Commercialisation des produits vivriers paysans dans le Bas-Congo (R.D. Congo) : contraintes et stratégies des acteurs

Projet finalisé

Pays : République démocratique du Congo [voir la carte]

Commanditaire :

Durée : [ - 2012]

Rubrique : Coopération internationale

Mpanzu Balomba, Patience (2012). Thèse de doctorat. Université de Liège, Gembloux Agro-Bio Tech.
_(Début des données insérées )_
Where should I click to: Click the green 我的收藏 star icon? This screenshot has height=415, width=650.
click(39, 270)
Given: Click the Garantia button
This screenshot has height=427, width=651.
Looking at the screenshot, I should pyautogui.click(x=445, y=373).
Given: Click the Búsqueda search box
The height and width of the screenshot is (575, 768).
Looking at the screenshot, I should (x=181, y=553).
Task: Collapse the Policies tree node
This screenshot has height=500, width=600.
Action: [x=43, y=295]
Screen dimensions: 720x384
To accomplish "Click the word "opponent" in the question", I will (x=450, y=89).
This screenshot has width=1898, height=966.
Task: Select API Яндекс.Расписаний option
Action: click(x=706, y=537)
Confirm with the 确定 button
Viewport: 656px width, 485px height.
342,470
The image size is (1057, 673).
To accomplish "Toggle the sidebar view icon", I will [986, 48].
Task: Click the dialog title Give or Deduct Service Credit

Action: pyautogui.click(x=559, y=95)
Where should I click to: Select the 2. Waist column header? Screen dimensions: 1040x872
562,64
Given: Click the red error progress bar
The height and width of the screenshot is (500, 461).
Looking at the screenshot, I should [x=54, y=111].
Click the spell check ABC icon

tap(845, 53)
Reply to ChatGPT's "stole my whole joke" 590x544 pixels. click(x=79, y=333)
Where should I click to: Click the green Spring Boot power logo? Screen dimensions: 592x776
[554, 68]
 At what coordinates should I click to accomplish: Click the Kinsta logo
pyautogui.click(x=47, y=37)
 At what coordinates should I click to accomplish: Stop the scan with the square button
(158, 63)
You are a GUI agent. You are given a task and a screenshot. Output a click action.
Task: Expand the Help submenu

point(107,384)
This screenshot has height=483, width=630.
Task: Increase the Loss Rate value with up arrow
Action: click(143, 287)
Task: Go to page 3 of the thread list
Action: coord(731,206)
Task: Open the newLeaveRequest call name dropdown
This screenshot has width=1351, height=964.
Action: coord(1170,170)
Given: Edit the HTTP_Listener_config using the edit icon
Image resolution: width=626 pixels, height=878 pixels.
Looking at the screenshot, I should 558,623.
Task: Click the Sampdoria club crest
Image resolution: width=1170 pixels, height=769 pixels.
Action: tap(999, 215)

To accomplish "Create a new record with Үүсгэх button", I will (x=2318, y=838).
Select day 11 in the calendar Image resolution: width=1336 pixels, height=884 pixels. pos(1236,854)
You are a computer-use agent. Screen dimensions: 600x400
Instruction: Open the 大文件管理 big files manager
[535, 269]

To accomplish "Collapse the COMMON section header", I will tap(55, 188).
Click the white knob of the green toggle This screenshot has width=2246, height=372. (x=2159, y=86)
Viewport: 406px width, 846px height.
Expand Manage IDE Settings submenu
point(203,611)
213 p., 35 tabl., 31 fig. et 5 cartes

Résumé : 

Les résultats de cette étude révèlent que la commercialisation des principaux produits vivriers du Bas-Congo (manioc, plantain, maïs, haricot et arachide) fait face à de nombreuses contraintes. En effet, les marchés vivriers du Bas-Congo sont caractérisés par des infrastructures inadéquates (transport, stockage et transformation), des unités de vente non standardisées, des problèmes d’information sur le marché, un fonctionnement informel, un grand nombre d’intermédiaires et des tracasseries sur les routes et les marchés. Dans les campagnes, les paysans parcourent en moyenne 8 km à pied pour vendre leur petit surplus agricole dans les marchés ruraux. Les contraintes financières poussent souvent les grossistes à recourir à certains acteurs de la filière pour financer le paiement des frais commerciaux en leur cédant, en contrepartie, le droit de vente exclusif sur leurs produits vivriers. Ces contraintes ont pour conséquences notamment des coûts de transaction élevés au niveau des grossistes dont le plus important est le transport qui représente 46 à 61% du total de ces coûts, des marges de gros importantes (45 à 68 % du prix de gros), etc. L’étude montre aussi une absence d’intégration spatiale entre les marchés de Kimpese (Bas-Congo) et de Kinshasa. Les acteurs des marchés vivriers s’adaptent en développant des stratégies afin d’atténuer les impacts de ces contraintes et d’assurer le maintien des activités de production et de commercialisation.